私は今でもこの難病とお付き合いしている。戦っていると書きたいが、勝てる相手では無いので「病気と共存する」道を選んだ。診断名はまだ無い。「自己免疫疾患」で、頻繁に関節を壊すような感じである。今までは年に2か月は松葉杖生活を送っていたが、最近は悪化してしまい、直近1年間のうち、半年は松葉杖のお世話になった。また線維筋痛症を併発しているので、本当に悪い時期は、通常処方される「最強の鎮痛剤」を使っている。モルヒネまであと少しだ。この鎮痛剤は「意欲を根こそぎ刈り取る」薬で、要は脳を酔っ払い状態にしてしまう。性欲すら消える。私にとって「セックス」とはアイデンティティなので非常に困る。ただ、性欲が消えるだけで精力は落ちないようだ。その強い鎮痛剤を中止して数日後。オナニーをしたら1日に5回出来た。健気にも、私の金玉は「いつかまた逢う日まで」を信じて、精子を生産していたようだ。ありがとう、金玉。そしてニンニクと亜鉛に祝福をっ!

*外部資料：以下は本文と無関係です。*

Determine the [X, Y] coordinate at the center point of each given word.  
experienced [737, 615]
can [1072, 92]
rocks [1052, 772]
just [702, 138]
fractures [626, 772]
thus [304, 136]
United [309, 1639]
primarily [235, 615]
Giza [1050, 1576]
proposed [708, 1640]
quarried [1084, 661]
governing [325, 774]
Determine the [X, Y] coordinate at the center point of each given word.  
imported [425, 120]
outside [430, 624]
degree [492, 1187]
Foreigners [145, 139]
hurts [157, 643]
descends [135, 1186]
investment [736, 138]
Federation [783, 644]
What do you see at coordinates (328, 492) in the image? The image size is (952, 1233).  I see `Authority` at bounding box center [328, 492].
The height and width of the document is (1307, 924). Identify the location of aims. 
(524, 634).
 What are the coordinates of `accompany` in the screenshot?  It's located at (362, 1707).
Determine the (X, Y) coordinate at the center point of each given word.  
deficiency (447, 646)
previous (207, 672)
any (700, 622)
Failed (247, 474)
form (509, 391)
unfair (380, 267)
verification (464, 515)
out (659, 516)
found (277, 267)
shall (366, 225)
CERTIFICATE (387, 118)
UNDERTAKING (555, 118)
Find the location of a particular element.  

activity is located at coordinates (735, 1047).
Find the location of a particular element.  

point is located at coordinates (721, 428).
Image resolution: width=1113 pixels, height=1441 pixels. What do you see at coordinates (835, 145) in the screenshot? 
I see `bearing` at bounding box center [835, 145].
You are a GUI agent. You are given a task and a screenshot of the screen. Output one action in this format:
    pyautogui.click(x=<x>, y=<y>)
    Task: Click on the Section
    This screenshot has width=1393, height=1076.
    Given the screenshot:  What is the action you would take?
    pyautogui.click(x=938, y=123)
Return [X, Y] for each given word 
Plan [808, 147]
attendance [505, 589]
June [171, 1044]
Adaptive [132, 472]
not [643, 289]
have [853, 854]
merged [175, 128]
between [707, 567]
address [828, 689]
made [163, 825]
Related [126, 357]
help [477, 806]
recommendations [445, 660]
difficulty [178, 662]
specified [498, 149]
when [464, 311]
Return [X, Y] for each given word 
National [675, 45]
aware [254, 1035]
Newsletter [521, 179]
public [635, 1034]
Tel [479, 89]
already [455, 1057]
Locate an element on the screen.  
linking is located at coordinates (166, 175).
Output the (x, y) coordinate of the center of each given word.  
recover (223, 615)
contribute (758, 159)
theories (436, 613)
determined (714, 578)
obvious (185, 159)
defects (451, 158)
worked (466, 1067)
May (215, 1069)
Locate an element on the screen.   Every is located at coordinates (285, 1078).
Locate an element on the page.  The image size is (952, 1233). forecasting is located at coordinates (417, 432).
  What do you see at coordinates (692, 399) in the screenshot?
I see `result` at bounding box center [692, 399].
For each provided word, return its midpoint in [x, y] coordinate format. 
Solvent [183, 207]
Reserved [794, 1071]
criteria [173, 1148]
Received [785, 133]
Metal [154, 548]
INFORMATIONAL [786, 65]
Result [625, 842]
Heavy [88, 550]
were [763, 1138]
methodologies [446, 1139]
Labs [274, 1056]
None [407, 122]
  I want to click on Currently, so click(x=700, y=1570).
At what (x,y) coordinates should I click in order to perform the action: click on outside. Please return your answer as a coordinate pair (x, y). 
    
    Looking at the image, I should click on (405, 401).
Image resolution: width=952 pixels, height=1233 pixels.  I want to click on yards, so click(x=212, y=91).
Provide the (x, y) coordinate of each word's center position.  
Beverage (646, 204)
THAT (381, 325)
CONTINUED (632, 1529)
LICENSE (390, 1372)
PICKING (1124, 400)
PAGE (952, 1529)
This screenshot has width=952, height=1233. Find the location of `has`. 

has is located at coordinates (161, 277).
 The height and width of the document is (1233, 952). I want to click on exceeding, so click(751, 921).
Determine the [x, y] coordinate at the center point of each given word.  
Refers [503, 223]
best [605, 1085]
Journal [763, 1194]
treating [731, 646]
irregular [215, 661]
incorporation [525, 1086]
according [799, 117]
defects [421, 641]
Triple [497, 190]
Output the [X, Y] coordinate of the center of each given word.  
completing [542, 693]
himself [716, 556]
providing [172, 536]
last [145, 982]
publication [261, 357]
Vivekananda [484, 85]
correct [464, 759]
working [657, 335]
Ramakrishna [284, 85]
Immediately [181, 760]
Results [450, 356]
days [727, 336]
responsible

難病持ちとなってしまい、今はそこそこに楽な仕事に就いて生きている。毎月の通院はかなりの負担だが、薬の処方の関係で4週に1回は通院している。
ソレはまだ病院に喫煙所があった頃の話だ。
「あの~?ライター、貸してもらえませんか?」と声をかけられた。喫煙所に入った瞬間から気づいていたその少女の存在。煙草を吸える年齢なので、厳密には「少女」ではないが、小さいし、若いので「少女」と書いた。喫煙所にいるわけがないような、アイドルを超える美しさであった。「可愛い」のではない、「美しい」のだ。足元を見るとサンダル履きであったので、入院患者だと分かった。黒いジャージを着て、ショートボブにした髪は真っ黒で、逆に美しさを際立たせていた。喫煙所でライターを持っていない「うっかりさん」だとは思ったが、ジャージのズボンの前ポケットはライターの形に膨らんでいた。私はポケットからサービスで貰える100円ライターを出して、「コレ、あげるよ」とだけ言った。
こんな美しい人と関わる気は無かった。歳だってかなり違うのだ。
だから私はこの人生を捨てることが無かったとも言える。
真月は私の恋愛を許さないが、この時だけは何故か知らぬ存ぜぬを貫いていたようだ。
長い連載でしたが、ここで終わりにします。辛かったこともあったが、「生きてて良かった」と思うことの方が多い人生だった。私は「今を生きている」ことを誇りにしている。
あの難病発症時にも、私は「生きること」を選択し続けたのだ。
この物語の始まりは「太陽」の名を借りた。
章ごとに太陽から離れて、水星・金星・地球・火星・木製・土星・天王星・海王星の名を借りて。
思えばずいぶんと「遠くまで」来てしまったようで。
私の傍にいる守護の者は「月」の名を借りた。
冥王星は惑星から格下げされたので、「冥の章」は無いのです。
ただ、「冥い瞳」(冥は「くらい」とも読む)がテーマとなるお話はいずれ。